Let your breath return to a natural pace,
Breathing in and out of the nose.
Invite a willingness to experience peace and calm,
Knowing there's nothing that you need to do or control to make this happen.
During yoga nidra,
Remain awake and aware of the sound of my voice.
This is a time to experience whatever you need to experience.
All is welcome and there is no way you can do this wrong.
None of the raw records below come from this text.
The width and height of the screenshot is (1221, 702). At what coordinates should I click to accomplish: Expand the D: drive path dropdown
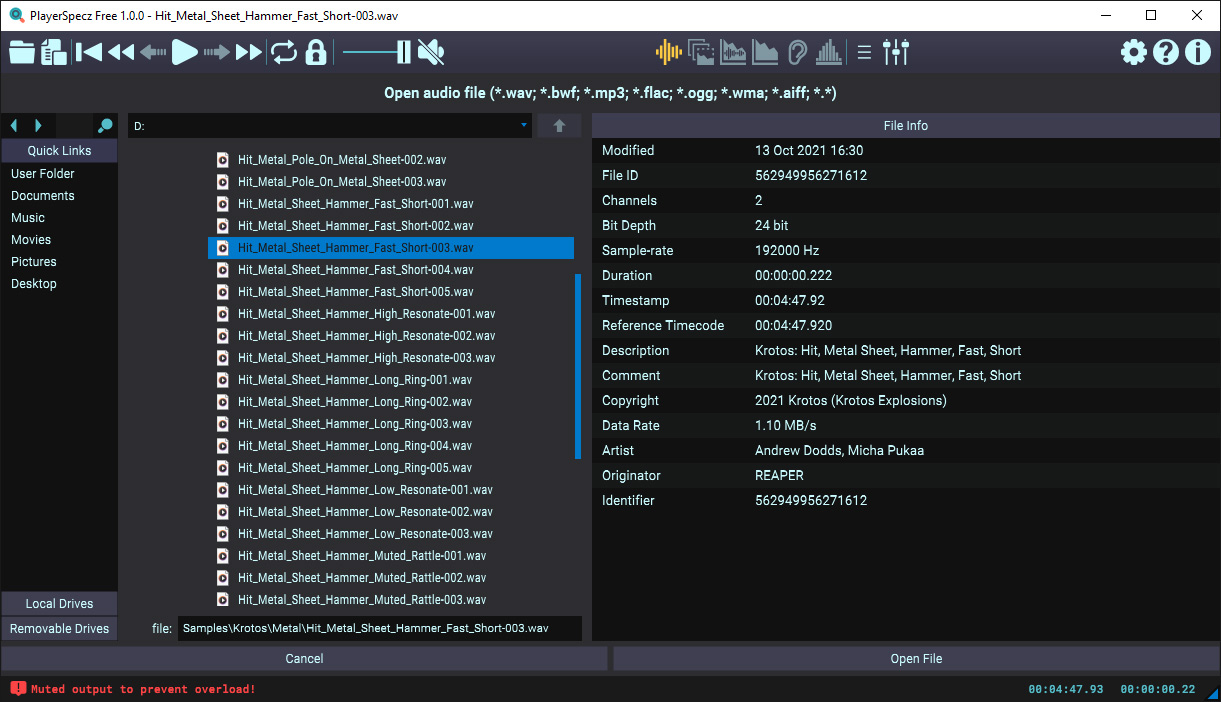click(523, 126)
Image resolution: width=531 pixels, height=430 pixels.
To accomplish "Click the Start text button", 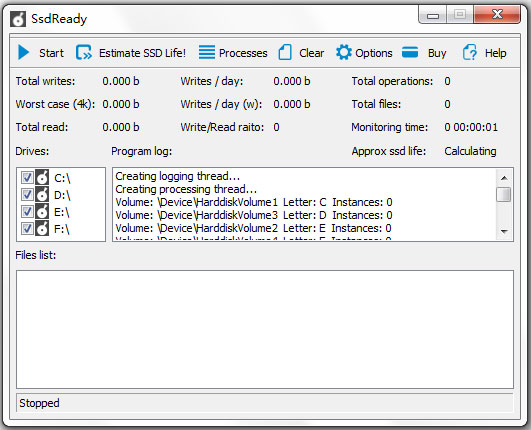I will coord(51,53).
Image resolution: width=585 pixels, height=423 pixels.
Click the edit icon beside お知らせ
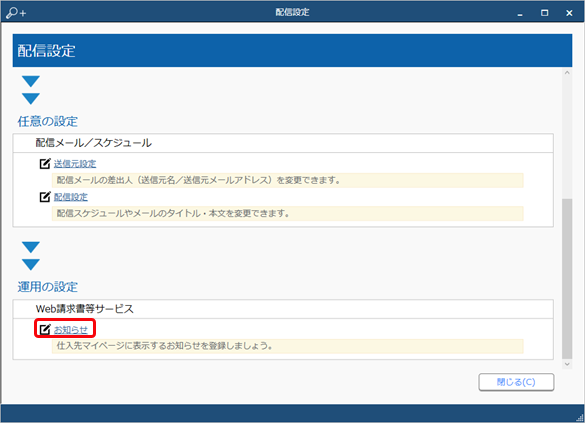(45, 329)
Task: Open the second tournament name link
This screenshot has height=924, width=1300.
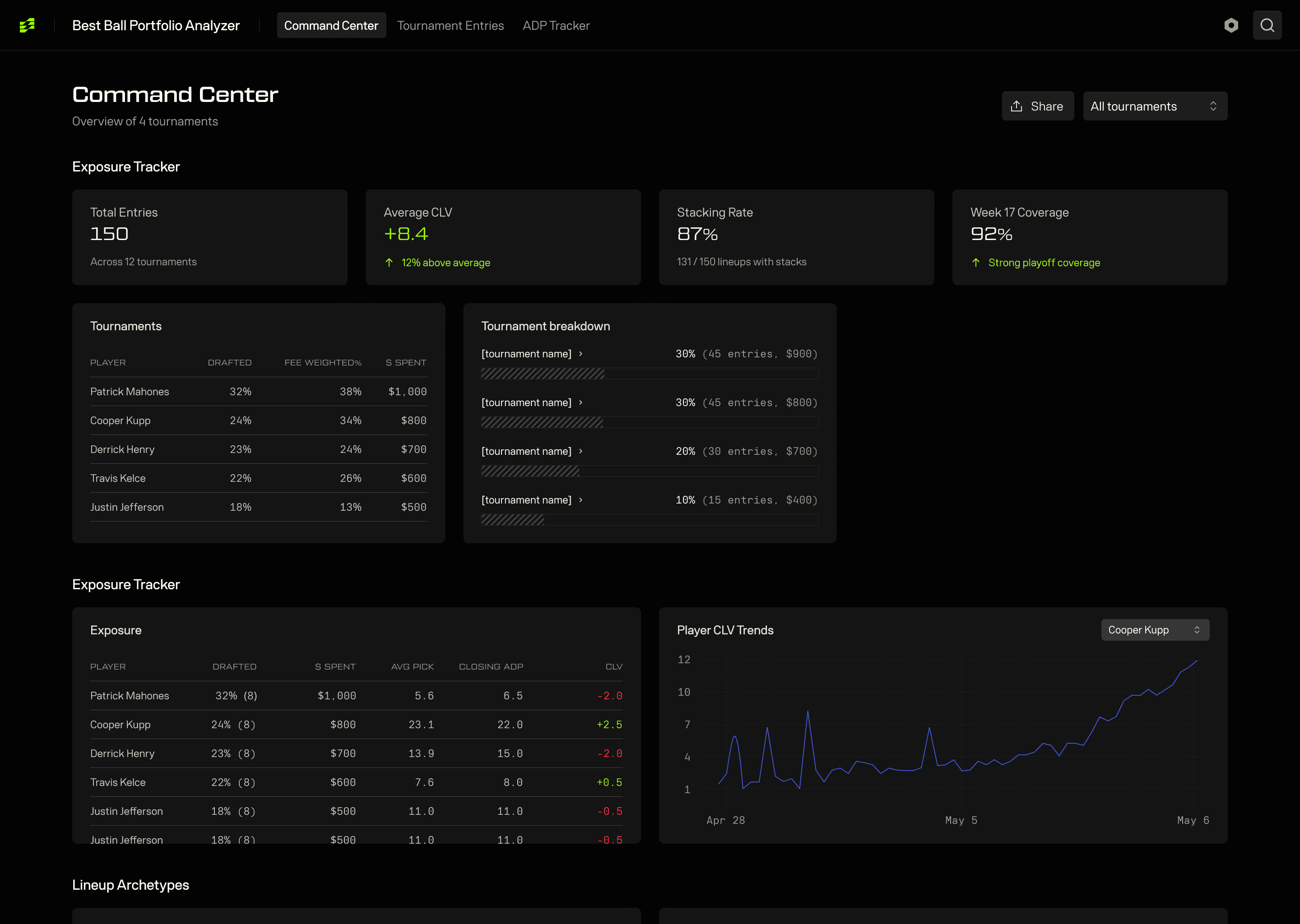Action: click(526, 403)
Begin to rotate your attention through the different parts of the body as they are named.
Remaining still,
Mentally bring yourself to each body part and relax it before moving on to the next.
Right hand thumb,
Second finger,
Third finger,
Fourth finger,
Fifth finger,
Palm of the hand,
Back of the hand,
Wrist,
Forearm,
Elbow,
Upper arm,
Shoulder,
Right armpit,
Right ribs,
Right hip,
Right thigh,
Knee,
Lower leg,
Ankle,
Heel,
Sole of the foot,
Top of the foot,
Big toe,
Second toe,
Third toe,
Fourth toe,
Fifth toe,
Left hand thumb,
Second finger,
Third finger,
Fourth finger,
Fifth finger,
Palm of the hand,
Back of the hand,
Lower arm,
Elbow,
Upper arm,
Shoulder,
Left armpit,
Left ribs,
Left hip,
Left thigh,
Knee,
Lower leg,
Ankle,
Heel,
Sole of the foot,
Top of the foot,
Big toe,
Second toe,
Third toe,
Fourth toe,
Fifth toe,
Become aware of the top of the head,
Forehead,
Eyebrow center,
Right eye,
Left eye,
Nose,
Right ear,
Left ear,
Upper lip,
Lower lip,
Tongue,
Chin,
Jaw,
Throat,
Feel the whole head and face all at once,
Sense the whole right side of the body from crown to toes,
The whole left side of the body,
Crown to toes,
Sense both sides of the body together,
The whole body together,
The whole body deeply relaxed,
Bring attention to the breath at the nostrils,
Sensing the in-going and out-going breath,
Become aware of your arms and legs and your whole body's posture,
Start to move your body and stretch yourself,
Take your time,
When you're sure that you are alert,
Sit up slowly if you aren't already and open your eyes,
Allow this peaceful sensation to continue as you end the practice of yoga nidra meditation for now,
Return to this meditation anytime you need to reset your nervous system to a calm state.